In Torres v. Begic, the court considered identical grounds and denied the motion to strike, reasoning: "Neither the Practice Book, in any relevant provision, nor the Connecticut General Statutes, employ the term `affirmative relief.' Indeed, the clear implication of the final sentence of Practice Book § 10-20 is that money damages are only one form of relief that a complaint may seek. Moreover, General Statutes § 52-572h contemplates that, in another context, an original action for contribution may brought. The reference in Wallingford v. Glen Valley Associates, Inc., supra, 190 Conn. 160, to `affirmative relief' must be understood in contradistinction to the relief sought by a defendant, for example, on a pre-trial motion — dismissing or striking a complaint or rendering judgment against a complaining party. In any event, asking a court to shift liability for a personal injury to another party is a sufficient request for `affirmative relief.' Obviously, it is the obligation to pay money damages that the defendant seeks to deflect. Adding the words `money damages' to the defendant's claim for relief is unnecessary and would be inaccurate." Id., 406.
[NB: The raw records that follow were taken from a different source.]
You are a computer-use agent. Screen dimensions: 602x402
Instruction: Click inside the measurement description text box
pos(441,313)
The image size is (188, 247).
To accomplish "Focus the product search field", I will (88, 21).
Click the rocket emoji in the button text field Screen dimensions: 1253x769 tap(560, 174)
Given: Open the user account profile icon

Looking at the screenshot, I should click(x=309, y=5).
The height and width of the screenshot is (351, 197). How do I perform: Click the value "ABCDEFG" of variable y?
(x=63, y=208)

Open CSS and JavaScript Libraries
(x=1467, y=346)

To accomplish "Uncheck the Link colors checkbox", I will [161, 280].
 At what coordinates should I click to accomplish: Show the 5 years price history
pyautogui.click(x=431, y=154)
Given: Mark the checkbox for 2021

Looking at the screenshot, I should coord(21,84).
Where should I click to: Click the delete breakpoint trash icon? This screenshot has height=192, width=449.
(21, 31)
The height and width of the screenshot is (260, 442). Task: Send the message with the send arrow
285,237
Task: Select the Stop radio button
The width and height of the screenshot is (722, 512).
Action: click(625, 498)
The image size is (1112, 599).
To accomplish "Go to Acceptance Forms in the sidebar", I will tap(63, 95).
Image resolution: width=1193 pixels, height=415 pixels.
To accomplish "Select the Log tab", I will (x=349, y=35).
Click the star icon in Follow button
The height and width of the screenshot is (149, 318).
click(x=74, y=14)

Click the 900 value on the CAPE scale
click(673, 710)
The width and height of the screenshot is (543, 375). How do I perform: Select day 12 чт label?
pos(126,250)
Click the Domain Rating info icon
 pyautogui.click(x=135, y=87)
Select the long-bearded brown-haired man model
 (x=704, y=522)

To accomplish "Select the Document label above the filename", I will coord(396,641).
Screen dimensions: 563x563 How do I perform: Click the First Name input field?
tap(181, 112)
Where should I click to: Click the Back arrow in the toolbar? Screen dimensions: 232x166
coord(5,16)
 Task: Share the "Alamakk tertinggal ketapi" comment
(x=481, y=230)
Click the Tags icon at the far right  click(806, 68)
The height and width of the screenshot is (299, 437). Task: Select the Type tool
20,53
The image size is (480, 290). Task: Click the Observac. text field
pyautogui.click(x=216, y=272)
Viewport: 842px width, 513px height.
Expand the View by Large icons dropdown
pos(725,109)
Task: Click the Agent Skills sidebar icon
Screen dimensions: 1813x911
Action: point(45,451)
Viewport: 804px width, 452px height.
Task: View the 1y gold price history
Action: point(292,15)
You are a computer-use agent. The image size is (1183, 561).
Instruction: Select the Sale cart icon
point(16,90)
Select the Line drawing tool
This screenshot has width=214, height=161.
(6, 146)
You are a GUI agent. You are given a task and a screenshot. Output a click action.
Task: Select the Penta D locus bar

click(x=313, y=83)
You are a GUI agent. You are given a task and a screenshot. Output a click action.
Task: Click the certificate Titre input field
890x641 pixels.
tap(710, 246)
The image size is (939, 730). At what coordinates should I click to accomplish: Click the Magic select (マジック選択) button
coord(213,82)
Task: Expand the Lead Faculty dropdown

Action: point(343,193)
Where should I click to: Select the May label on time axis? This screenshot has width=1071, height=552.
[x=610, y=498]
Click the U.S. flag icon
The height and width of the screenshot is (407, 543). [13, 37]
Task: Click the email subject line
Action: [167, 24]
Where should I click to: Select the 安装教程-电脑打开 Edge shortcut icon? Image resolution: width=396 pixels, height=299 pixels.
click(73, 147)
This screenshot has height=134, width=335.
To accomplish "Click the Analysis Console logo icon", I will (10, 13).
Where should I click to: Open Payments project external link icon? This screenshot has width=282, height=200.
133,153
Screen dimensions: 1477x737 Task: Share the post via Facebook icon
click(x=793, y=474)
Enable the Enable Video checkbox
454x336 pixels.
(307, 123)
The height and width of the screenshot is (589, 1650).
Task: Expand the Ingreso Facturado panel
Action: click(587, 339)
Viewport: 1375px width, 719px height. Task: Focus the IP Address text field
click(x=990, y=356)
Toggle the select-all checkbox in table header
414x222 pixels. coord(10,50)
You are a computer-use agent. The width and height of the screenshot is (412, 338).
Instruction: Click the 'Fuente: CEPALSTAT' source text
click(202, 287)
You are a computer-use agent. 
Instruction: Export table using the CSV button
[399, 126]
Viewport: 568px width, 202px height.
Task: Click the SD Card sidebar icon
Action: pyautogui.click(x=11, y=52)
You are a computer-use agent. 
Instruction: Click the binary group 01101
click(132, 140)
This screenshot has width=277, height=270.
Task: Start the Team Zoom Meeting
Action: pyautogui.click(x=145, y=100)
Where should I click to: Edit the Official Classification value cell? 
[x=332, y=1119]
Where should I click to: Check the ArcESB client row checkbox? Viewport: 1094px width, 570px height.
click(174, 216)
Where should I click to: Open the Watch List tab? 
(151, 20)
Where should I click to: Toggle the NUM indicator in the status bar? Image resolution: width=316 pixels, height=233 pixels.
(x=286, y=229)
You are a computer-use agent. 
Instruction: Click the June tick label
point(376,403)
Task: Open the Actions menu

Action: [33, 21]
General Statutes § 52-572h provides in relevant part: "(c) In a negligence action to recover damages resulting from personal injury, wrongful death or damage to property occurring on or after October 1, 1987, if the damages are determined to be proximately caused by the negligence of more than one party, each party against whom recovery is allowed shall be liable to the claimant only for such party's proportionate share of the recoverable economic damages and the recoverable noneconomic damages except as provided in subsection (g) of this section."
The court is persuaded by and adopts the reasoning of Torres v. Begic as applied to the present case. Accordingly, the motion to strike the defendant's counterclaim is denied.